If $\textbf{x} \in \mathbb{R}^n$, then show that the following inequalities hold. If $\textbf{x} \in \mathbb{R}^n$, then show that the following inequalities hold
$||\textbf{x}||_\infty \leq ||\textbf{x}||_2 \leq \sqrt{n}||\textbf{x}||_\infty$
$\frac{1}{\sqrt{n}}||\textbf{x}||_1 \leq ||\textbf{x}||_2 \leq \sqrt{n}||\textbf{x}||_1$

I have been trying to read about $L^\infty$ spaces and not sure if this translates to vector norms. I read that a vector norm is the max entry value. I would like some help on a definition of the terms shown above and how to being this problem. I have tried to think about how an infinite vector could possibly have an entry with larger value than a vector in $\mathbb{R}^2$. I am not sure if I am even on the right track in thinking about this problem.
 A: If you are looking for definitions, in the finite dimensional space $\mathbb R^n$, if $\mathbf x \in \mathbb R^n$ with coordinates $x_i$, for $1 \leqslant i \leqslant n$
\begin{align}
\lVert \mathbf x \rVert_\infty &= \max_{1 \leqslant i \leqslant n} \lvert x_i \rvert \\ 
\lVert \mathbf x \rVert_2 &= \sqrt {\sum_{i=1}^n |x_i|^2 }\\
\lVert \mathbf x \rVert_1 &= \sum_{i=1}^n |x_i|.
\end{align}
The inequalities you state then follow pretty directly from these definitions.
The concepts also extend to infinite dimensions.  There are three vector spaces that correspond to those above.
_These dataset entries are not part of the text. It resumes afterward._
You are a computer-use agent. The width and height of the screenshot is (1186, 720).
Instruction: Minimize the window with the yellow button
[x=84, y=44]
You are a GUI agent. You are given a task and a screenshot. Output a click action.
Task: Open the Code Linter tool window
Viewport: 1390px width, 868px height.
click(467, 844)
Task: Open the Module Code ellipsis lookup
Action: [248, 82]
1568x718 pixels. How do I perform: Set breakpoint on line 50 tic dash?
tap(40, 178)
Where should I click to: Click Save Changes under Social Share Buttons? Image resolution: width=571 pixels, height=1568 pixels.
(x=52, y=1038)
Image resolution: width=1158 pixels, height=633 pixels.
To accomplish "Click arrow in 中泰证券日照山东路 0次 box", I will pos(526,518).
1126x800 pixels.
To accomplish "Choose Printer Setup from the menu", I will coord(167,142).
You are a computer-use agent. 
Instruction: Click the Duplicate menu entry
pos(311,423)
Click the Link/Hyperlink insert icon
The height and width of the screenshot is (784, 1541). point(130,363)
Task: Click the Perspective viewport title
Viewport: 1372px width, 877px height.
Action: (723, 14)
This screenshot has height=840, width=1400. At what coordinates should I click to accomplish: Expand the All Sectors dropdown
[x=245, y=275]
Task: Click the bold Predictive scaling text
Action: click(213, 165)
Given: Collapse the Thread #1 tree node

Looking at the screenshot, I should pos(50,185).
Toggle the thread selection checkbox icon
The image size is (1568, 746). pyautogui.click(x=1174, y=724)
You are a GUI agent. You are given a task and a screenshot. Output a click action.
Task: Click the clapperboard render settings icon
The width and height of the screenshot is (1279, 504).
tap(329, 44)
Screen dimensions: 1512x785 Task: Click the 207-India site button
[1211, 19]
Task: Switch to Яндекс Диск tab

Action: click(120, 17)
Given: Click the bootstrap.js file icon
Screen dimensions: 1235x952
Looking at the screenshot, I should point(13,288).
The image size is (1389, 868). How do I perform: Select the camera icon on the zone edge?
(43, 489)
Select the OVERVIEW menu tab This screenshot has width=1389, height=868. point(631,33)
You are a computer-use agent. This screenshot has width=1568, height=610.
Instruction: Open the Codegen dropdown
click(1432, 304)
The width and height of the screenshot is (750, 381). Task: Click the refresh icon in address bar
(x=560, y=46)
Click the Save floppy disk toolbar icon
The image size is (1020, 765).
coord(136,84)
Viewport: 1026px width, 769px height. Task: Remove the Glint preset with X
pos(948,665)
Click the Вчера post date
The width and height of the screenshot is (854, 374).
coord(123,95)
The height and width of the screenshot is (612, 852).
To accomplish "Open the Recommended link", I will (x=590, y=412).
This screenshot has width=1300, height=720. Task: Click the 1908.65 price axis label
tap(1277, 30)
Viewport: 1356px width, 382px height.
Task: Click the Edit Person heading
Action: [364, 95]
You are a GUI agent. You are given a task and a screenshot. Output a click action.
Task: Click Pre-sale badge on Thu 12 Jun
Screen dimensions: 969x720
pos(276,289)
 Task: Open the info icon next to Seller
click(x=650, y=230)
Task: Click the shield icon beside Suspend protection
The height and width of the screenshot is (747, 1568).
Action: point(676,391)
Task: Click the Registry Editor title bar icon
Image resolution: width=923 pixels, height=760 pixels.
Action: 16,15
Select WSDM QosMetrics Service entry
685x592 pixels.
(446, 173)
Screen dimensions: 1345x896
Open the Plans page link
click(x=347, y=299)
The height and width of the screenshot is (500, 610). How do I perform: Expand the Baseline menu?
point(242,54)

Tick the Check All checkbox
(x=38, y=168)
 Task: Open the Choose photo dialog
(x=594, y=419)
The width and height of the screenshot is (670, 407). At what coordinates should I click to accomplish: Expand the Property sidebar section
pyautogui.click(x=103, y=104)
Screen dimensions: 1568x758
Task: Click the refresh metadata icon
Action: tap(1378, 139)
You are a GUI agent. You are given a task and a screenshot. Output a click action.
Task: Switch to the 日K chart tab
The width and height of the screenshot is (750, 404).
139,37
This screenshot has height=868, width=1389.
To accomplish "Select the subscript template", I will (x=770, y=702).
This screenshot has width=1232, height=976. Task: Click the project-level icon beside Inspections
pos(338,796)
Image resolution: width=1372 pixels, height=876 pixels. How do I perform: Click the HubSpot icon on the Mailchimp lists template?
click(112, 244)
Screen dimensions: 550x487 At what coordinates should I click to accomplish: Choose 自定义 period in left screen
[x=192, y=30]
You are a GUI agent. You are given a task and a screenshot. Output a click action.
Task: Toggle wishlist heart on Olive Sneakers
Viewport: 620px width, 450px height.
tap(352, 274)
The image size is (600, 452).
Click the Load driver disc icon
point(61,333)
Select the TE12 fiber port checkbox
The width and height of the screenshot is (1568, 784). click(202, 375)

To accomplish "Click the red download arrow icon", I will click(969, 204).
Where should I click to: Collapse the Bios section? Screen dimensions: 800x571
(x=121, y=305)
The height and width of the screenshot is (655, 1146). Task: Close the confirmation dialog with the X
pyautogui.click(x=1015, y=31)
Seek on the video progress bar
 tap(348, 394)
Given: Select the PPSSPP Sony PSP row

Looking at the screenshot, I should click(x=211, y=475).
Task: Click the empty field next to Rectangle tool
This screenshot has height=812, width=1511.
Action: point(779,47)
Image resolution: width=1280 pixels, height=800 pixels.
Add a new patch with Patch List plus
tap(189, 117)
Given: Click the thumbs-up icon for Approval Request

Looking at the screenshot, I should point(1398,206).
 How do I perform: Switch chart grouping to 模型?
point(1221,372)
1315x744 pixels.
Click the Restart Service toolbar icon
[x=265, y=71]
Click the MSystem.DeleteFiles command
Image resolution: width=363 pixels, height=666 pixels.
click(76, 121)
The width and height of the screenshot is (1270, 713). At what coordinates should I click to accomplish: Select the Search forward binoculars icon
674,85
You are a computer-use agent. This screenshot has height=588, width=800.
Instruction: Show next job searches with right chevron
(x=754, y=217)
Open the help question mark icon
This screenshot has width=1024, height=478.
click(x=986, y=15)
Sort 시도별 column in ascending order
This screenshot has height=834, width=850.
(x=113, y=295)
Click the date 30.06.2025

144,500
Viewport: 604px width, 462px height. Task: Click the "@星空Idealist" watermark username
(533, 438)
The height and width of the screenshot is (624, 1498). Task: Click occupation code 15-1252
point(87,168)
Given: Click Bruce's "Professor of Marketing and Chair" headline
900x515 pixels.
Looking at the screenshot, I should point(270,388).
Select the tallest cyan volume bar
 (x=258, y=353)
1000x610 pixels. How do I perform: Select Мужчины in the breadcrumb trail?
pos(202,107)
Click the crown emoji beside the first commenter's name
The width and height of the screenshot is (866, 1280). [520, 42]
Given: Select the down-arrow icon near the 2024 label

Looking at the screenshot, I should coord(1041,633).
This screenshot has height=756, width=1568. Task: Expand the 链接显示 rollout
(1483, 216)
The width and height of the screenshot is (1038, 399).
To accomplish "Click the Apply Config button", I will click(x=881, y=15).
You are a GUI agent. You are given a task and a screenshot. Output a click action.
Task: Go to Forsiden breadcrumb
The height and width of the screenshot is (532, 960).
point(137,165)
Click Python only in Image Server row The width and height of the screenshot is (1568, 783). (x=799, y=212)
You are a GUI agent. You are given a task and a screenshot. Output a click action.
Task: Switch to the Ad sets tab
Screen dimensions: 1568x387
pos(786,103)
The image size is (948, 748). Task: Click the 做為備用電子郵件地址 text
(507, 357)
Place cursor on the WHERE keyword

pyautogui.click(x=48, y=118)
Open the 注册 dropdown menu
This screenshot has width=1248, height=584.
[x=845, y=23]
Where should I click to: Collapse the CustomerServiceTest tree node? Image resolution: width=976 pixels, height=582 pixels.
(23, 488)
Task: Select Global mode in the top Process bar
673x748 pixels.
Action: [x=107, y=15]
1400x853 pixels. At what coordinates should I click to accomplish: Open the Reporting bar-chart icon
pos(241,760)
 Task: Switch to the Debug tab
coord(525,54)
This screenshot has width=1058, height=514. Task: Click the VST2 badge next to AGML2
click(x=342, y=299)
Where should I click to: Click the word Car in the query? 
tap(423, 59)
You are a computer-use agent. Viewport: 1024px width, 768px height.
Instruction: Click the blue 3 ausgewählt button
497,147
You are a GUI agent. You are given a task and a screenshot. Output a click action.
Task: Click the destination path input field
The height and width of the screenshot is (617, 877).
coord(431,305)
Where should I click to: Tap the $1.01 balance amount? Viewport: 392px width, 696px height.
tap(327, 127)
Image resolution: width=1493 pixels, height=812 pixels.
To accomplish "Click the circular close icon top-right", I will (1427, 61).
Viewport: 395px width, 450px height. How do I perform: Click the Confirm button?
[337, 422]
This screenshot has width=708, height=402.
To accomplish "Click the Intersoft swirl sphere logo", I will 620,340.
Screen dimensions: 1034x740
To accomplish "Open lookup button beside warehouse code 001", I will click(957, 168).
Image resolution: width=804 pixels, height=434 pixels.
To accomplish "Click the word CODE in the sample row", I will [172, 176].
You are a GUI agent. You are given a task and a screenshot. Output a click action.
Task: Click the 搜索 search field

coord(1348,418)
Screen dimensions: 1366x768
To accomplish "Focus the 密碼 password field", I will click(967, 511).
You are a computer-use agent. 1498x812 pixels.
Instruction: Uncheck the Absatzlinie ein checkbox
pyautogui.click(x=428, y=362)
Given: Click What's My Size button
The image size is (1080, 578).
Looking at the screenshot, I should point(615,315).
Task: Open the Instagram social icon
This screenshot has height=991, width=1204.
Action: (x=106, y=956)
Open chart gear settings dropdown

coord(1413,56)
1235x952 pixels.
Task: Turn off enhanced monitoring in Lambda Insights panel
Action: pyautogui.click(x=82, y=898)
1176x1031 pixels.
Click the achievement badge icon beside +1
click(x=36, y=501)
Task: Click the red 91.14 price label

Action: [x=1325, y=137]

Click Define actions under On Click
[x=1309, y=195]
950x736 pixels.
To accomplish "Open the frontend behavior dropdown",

The first, written $\ell_\infty$ is the space of all bounded sequences $x_i, 1 \leqslant i$ in which the norm is defined as $\lVert \mathbf x \rVert_\infty = \sup_{1 \leqslant i} | x_i |$.  The supremum exists because the sequence must be bounded to be contained in the space $\ell_\infty$.
A few examples:  the sequence $(x_i) = (1,2,3,4,\cdots)$ is not in $\ell_\infty$ because it is unbounded.  The two sequences $(1,1,1,\cdots)$ and $(1,1/2,1/3,\cdots)$ are both in $\ell_\infty$ because they are bounded.  Both have $\ell_\infty$ norm of $1$.
The second space is $\ell_2$ with corresponding norm $\sqrt{\sum_{i=1}^\infty |x_i|^2}$, where members of the space are required to have finite norm.  Of the three sequences above, only the last is in $\ell_2$ with norm $\pi/\sqrt 6$,as the norms of the other two would be infinite, thereby disqualifying the sequences from inclusion in the space $\ell_2$.
The third, $\ell_1$ has norm $\sum_{i=1}^\infty |x_i|$, and none of the three examples are in the space because all there have unbounded norms.